The CMO Top Ten
// February 15th, 2011
A recent white paper by the CMO Council (a worldwide network of Chief Marketing Officers) considered the challenges facing today’s top marketing executives and identified these ten opportunities to improve an organisation’s marketing effectiveness:
1. Mr Gorbachev, Tear Down This Wall
The biggest challenge to Marketing Directors today: the silos that exist in most medium to large organisations. Functional heads of departments – advertising, media buying, public relations, promotions/merchandising, CRM, interactive, sales, research/analytics – tend to resist the loss of control and the blending of marketing assets that would actually make it easier for companies to achieve their common goals.

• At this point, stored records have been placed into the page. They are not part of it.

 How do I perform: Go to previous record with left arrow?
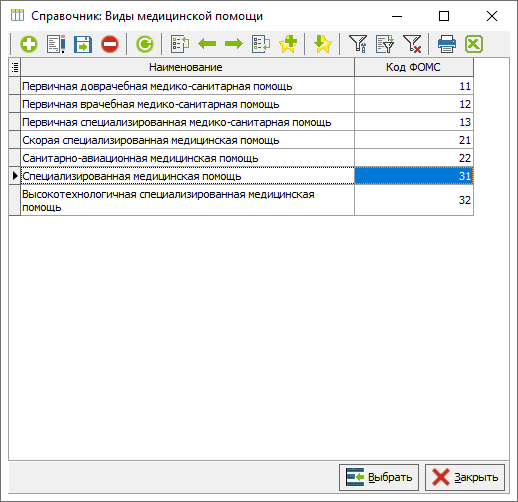click(207, 44)
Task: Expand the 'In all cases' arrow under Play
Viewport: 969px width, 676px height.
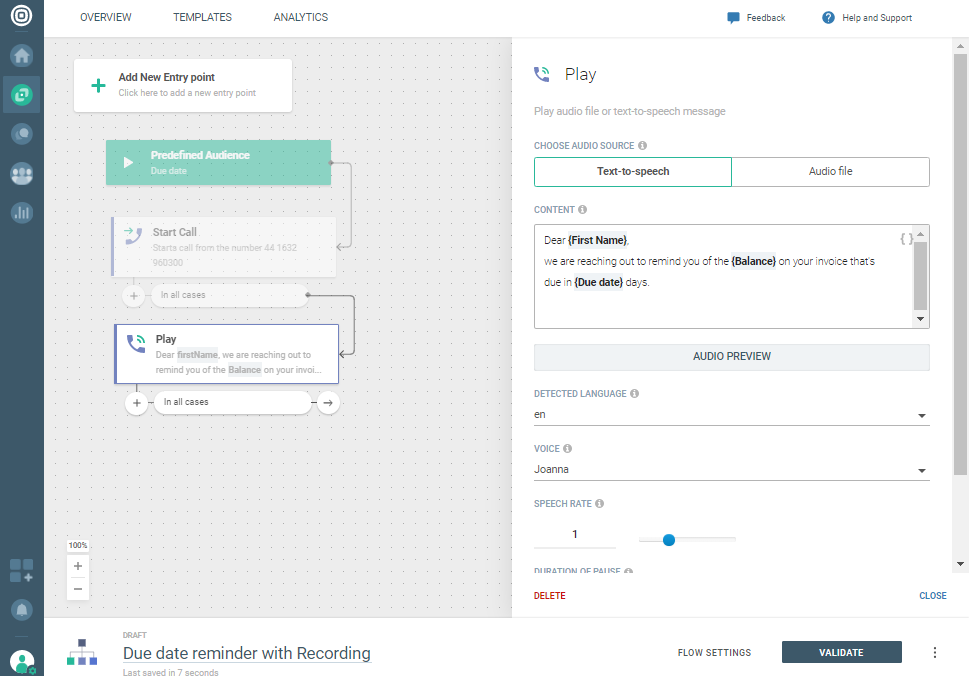Action: [x=328, y=403]
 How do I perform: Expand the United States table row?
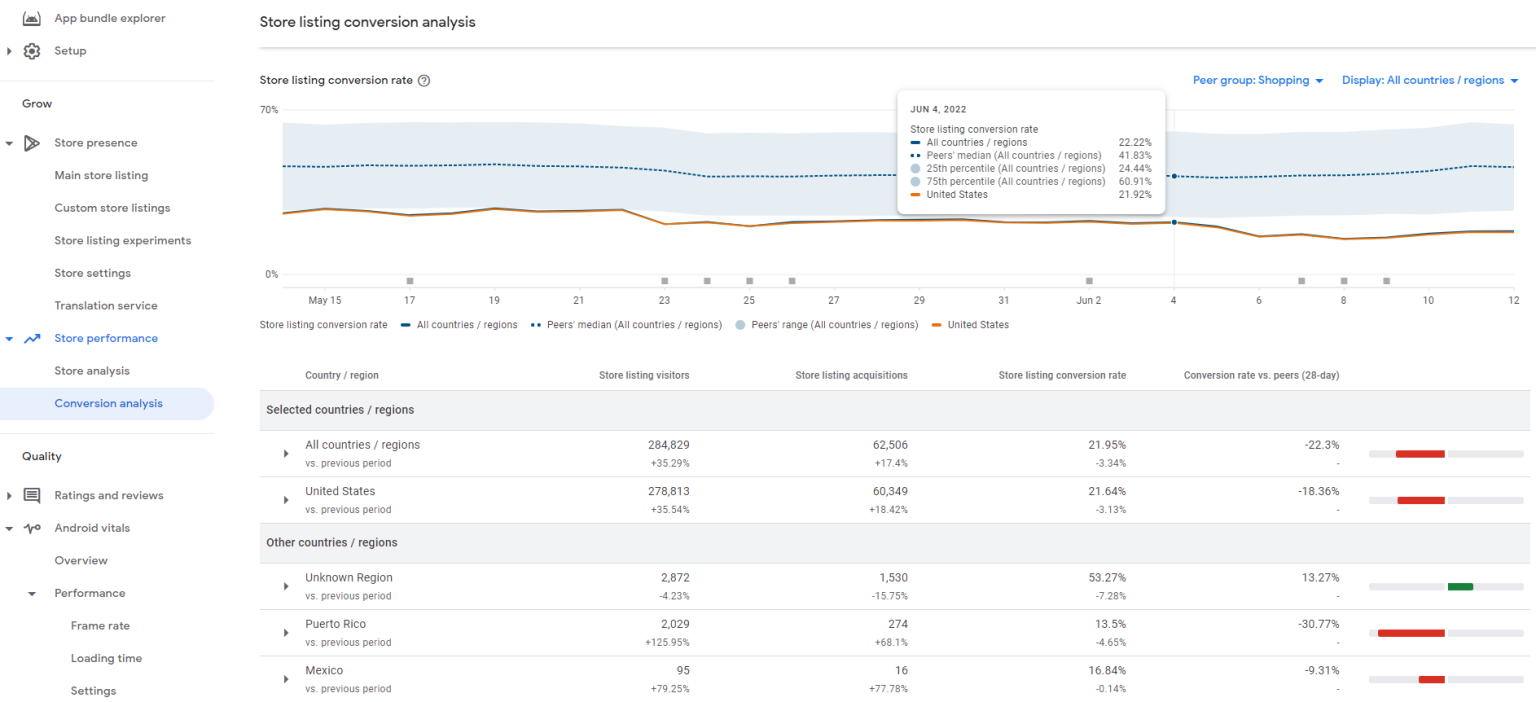coord(286,500)
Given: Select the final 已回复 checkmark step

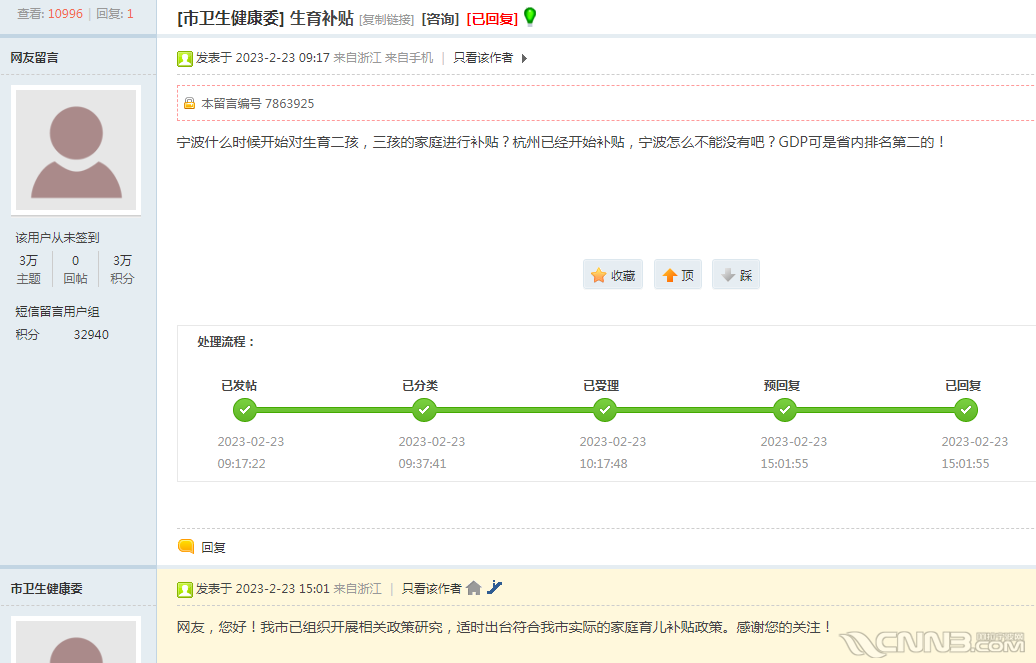Looking at the screenshot, I should 965,410.
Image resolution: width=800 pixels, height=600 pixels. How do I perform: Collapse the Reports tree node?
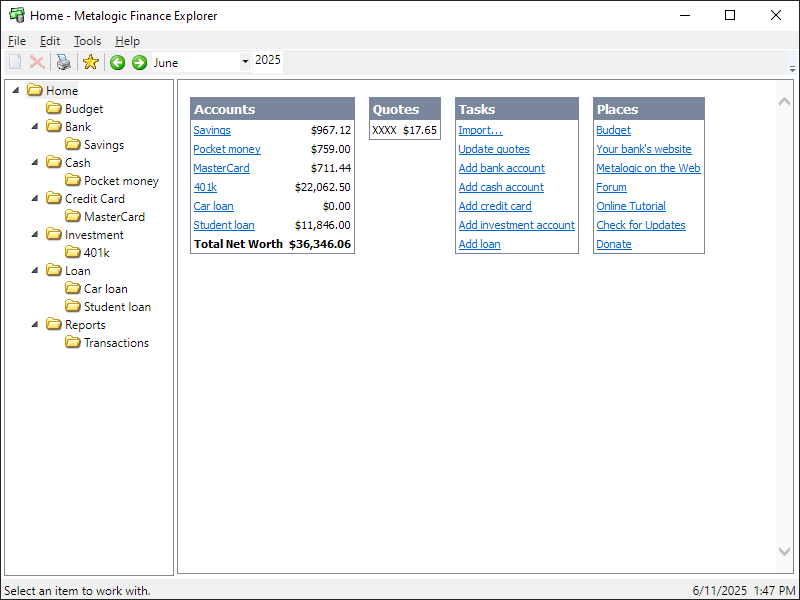tap(35, 325)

2. Live or Die by the Numbers
Companies don’t usually lack data, whether it is transactional, behavioural, attitudinal or demographic. What they lack is the expertise needed to extract meaningful, predictable and actionable insight from the combined customer information that flows through the organisation.
3. They Want It Now
“End of the month” is no longer an acceptable timeframe for responding to customers and acting on information received (if it ever was). The marketplace has been transformed into an “always on, instant gratification” environment — consumers who want action will tweet and blog about company responses (or inaction). The price of excellent customer service is eternal vigilance.
4. Share the Smarts
Some of the cleverest solutions are likely to emerge from the outlying arms of your corporate empire, where inspiration and perspiration have to make up for a lack of access to organisational resources (and usually no budget). Make a special effort to gather and share those ideas across your organisation.
5. Synchronise Supply & Demand
Today’s Point of Sales Systems typically provide abundant data for tracking sales, managing inventory levels and forecasting product demand (although too many marketers are out of the loop and reliant on others to keep them updated on an occasional basis). Unfortunately, product supply data is seldom as sophisticated, which can cause problems such as out-of-stock or too much of the wrong product. Leading marketers are now looking to improve their organisation’s back-end business intelligence to streamline the process.

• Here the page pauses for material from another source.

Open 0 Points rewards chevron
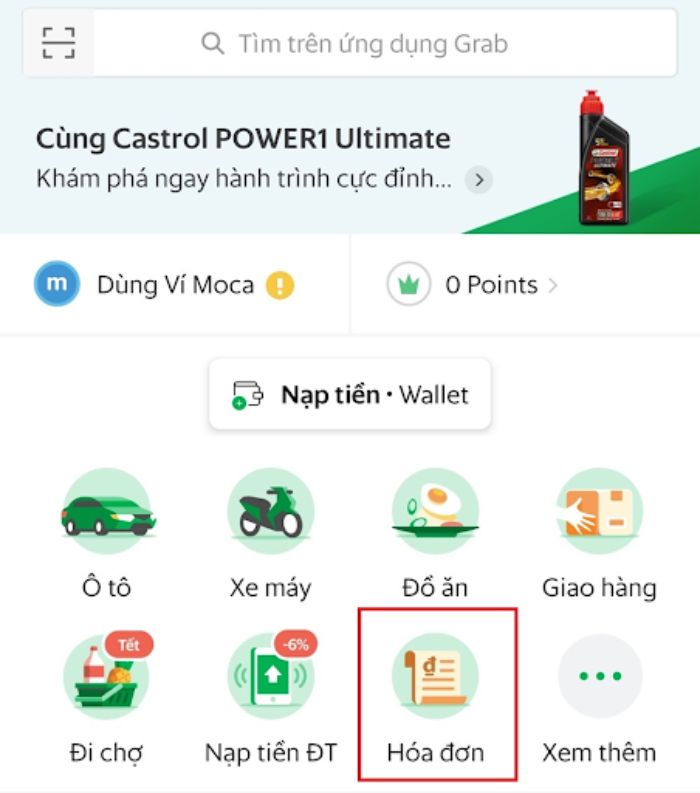700x793 pixels. pos(553,286)
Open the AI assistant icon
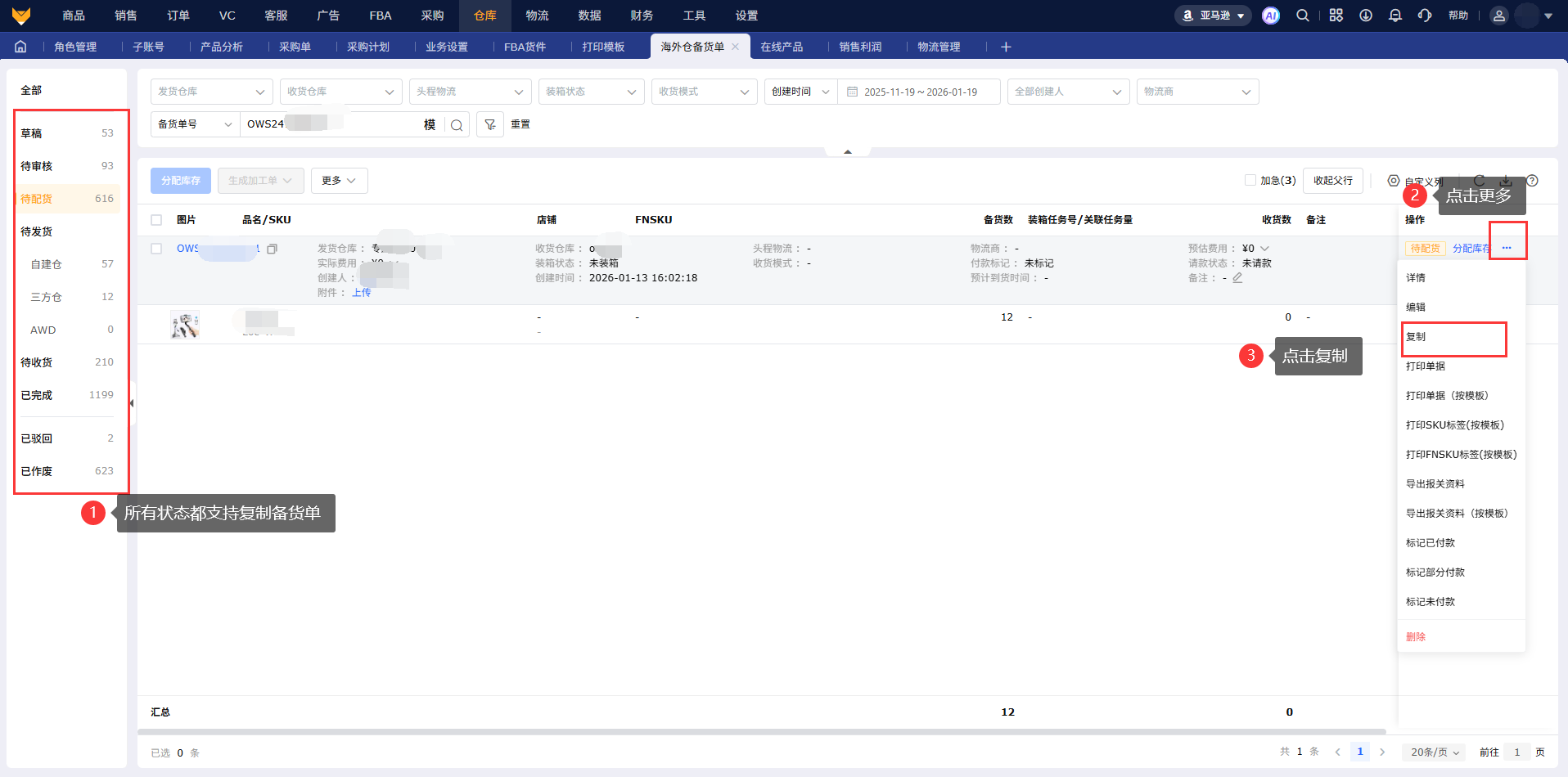 1270,16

6. Better, Faster, Stronger
Time-to-market is the new mantra as windows of market opportunity open and close more rapidly. Meeting new product launch demands and opportunistic promotional requirements has never been more intense. The pressure is on marketers and the creators of marketing materials to deliver effective, robust solutions faster than ever.
7. Protect your identity
The demand to project a consistent brand identity is putting pressure on marketing groups to create centralised online repositories of pre-approved brand assets and content elements (logos, identity guides, images, video, graphics, audio, digital art files, user guides, collaterals, PowerPoints, signage, merchandising systems, booth designs, campaign components, etc.). Ensuring consistency and uniformity of brand messaging, promises and claims; pricing, policies and programs – as well as visual identity, brand tonality and lexicon – is essential to rights management, customer experience, business compliance and risk reduction.
8. Feed the Channels
Increasing the quality, quantity and timeliness of leads, as well as delivering more sales ready opportunities to internal and channel sales teams, requires greater investments in technology. Better targeting, profiling, segmentation and personalisation through advanced customer data and audience analytics is central to this mandate.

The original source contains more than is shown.